No surprises here, everyone wants a bit more space, perhaps I expected the gradient to be a little steeper but the relationship between house price and space almost always a trade off against location (i.e. small properties in the middle of London or Manhattan can often cost a small fortune!).
Nice view? Add a zero..
You can’t really control your view, but having a nice one will cost. The difference in price between homes at utilized a view and those that did not was stark.
Maybe something less obvious was the bedroom to bathroom ratio. When plotting the number of bedrooms minus number of bathrooms it is clear that having a number of zero or less is desirable (having more bathrooms than bedrooms). This feature is decimal as bathrooms can be measured in 0.5 (WC and Sink), 0.75 (WC, sink and shower) or 1 (bath, WC, sink).
Beginning with a very simple model with the dependent variable of Sale Price and the independent variable of Square Feet Total Living space, I then added more and more features all whilst trying to honour the assumptions of linear regression modelling (no multicollinearity, linear relationship between dependent and independent variables and homoscedasticity, multivariate normality)
It can be seen that as I increase the number of features, the R-squared number increases i.e. the model is able to explain more and more of the variance in sale price as features are added, this is to be expected. It does become difficult to honour all the assumptions a rigidly however when more features are introduced as can be seen by the Jarque-Bera (JB) number which we want to be as low as possible. This assumption can also be checked visually using a Q-Q plot.
The data should ideally overlay the straight line, indicating multivariate normality. A Q-Q plot like above indicates the model suffers from kurtosis and resembles a fat-tailed normal distribution (more data at the tails and less in the middle).
Also with regards to homoscedasticity the model wasn’t perfect
The difference between the modelled house prices and actual appeared to be greater at higher predicted house prices. This requires thorough investigation but indicates there’s something that the model hasn’t quite captured.
When I mapped the 200 entries where Actual minus Predicted house price was the highest, a pattern emerged.
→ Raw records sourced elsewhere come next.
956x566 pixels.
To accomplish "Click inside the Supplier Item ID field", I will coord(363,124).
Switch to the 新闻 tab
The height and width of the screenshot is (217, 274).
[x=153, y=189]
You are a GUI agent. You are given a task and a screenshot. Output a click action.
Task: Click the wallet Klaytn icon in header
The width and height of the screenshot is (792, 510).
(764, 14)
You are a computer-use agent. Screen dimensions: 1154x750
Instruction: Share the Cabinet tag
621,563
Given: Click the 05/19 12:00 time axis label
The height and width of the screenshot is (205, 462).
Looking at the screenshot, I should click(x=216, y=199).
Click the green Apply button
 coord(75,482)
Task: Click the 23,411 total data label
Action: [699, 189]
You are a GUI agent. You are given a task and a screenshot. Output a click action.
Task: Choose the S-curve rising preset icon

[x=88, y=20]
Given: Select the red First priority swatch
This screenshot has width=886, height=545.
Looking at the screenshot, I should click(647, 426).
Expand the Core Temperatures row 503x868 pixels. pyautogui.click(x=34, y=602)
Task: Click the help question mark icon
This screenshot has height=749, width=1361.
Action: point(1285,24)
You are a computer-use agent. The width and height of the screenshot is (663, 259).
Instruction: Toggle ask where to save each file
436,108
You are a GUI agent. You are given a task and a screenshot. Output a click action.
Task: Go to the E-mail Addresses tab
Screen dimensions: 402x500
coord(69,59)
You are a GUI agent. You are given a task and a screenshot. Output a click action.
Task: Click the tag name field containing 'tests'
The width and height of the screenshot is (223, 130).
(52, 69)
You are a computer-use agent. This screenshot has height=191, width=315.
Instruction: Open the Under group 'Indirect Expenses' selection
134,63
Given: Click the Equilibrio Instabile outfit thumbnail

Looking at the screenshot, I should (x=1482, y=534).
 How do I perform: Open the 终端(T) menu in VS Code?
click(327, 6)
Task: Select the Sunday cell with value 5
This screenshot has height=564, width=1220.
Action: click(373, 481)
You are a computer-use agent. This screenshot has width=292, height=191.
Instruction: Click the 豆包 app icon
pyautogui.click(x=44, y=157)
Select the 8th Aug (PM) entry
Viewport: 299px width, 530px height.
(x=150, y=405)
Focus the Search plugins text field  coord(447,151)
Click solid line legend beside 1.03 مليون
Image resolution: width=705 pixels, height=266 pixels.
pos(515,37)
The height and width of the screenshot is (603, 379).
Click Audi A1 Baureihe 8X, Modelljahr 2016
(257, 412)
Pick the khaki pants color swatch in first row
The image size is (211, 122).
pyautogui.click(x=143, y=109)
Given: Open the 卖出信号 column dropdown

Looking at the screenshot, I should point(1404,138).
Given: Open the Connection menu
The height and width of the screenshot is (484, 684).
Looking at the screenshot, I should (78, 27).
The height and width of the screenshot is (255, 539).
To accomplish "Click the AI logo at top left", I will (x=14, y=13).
Most of the homes that where sale price was poorly predicted were extremely close to water. Whilst waterfront location and view utilization data was accounted for, I suspect there needs to be a more granular feature engineered that accounts for distance to waterbody as opposed to a binary feature that has either yes or no for water front location.
Recommended Home Improvements
Whilst the model is not perfect, the coefficients can still be interpreted to provide some recommendations on home improvements.
Add bathroom — provided all other variables remain the same, reducing the difference between number of bedrooms and bedrooms by one would increase property price by $30,000 USD.
Improve Condition — a slightly vague feature, but by improving the condition of your home from ‘Average’ to ‘Good’ can improve the value of your home by $34,000 USD.
Fix that nagging issue — is it a surprise that fixing that nagging water problem or other similar issue will help? A home with such an issue will be worth $19,000 USD less assuming all other variables are kept constant.
Renovate — renovations can be expensive, but worth it. Assuming all other variables are kept constant, a renovated home will sell for $58,000 USD more.